*DOCUMENT TEXT:*
━━━━━━━━━━

Tuesday, September 1, 2015

Meeting Standards for Parasite Resistance

Midway through the test (day-42), approximately 25 percent of the bucks were still meeting the GOLD standards for parasite resistance. The Gold standard requires an average fecal egg count below 500 epg and a high egg count that does not exceed 1000 epg.


The table does not include bucks who have missing data points. Some of them are still meeting the Gold standards, but with less data. They will be included in the final analysis. The final analysis will include three more fecal egg counts:  September 3, September 17, and October 1.

Not only do fecal egg counts vary by individual goat, but they also vary by consignment. John Weber (IL) and Randy & Jodie Majanczik (KY) both have three bucks that are still meeting the Gold standards for parasite resistance.  Kendell & Dana Barnes (KY), Waldo Nelson (MD), and Tracy Loyd (NC) each have two bucks that are meeting the standards.

#584 is one of the most resistant bucks in the test (so far)

So far, the most parasite resistant buck in the test is #565, a purebred Kiko consigned by first-time consignor Robert Pursel (PA). Many of the most resistant bucks are also among the top-gainers in the test.

Saturday, August 29, 2015

FECs Increase Slightly

For the individual samples collected on August 20 (d-42), fecal egg counts ranged from 25 to 12475 and averaged 1872 + 2142 epg. The standard deviation was larger than the mean, indicating a wide distribution of fecal egg counts. The median fecal egg count was 1225 epg.

━━━━━━━━━━

*SOURCE MATERIAL:*
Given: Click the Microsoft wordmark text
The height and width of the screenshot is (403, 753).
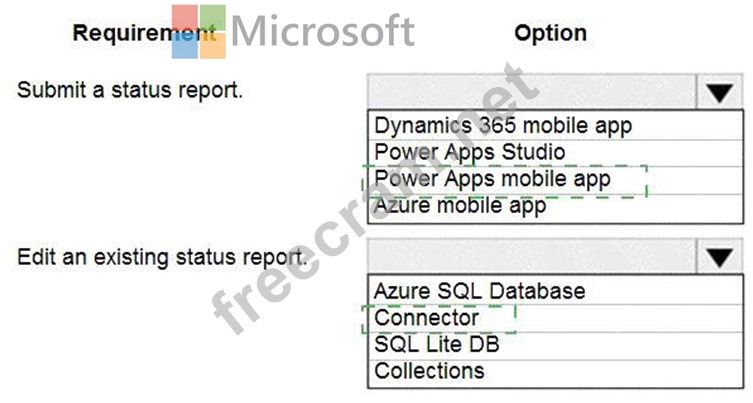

━━━━━━━━━━

*PROBLEM SET:*
1. List every distinct state abbreviation that appears in parentheses after a consignor's name in the buck parasite-resistance test posts.
2. Pick up the buck parasite-resistance test posts right after the last sentence shown and keep writing.

*RESPONSES IN ORDER:*
1. IL, KY, MD, NC, PA

2.
Nineteen goats had fecal egg counts below 500 epg. Thirty-three goats had egg counts below 1000 epg.  Forty-five had egg counts between 2000 and 5000. Only five goats had egg counts above 5000 epg.


The dispersion of egg counts was similar to two weeks ago. The 24 goats with the highest egg counts (30% of the goats) accounted for 67 percent of the total egg output (per gram of feces).

Despite many goats having high egg counts (over 2000), evidence of clinical parasitism was minimal on August 20. Only two goats were dewormed.

Goats with consistently low fecal egg counts are considered to be resistant. Goats with high fecal egg counts that have good FAMACHA© and body condition scores (and do not require deworming) are resilient to parasites.  Resilience is the ability to maintain health and performance despite carrying a parasite burden.

Resistance and resilience are both important production traits. You don't want to have to deworm a buck, but you don't want him infecting the pastures either. Nor do you want him to pass those genetics onto his many offspring.

So far, many of the bucks are proving to be
both resistant and resilient to parasites
.

Resistance tends to be more heritable than resilience.  Both traits are also heavily influenced by environmental conditions. Regardless of genetics, goats will have low egg counts if the level of challenge is low. Similarly, they will have higher egg counts if the level of challenge is high. Good nutrition can improve resilience.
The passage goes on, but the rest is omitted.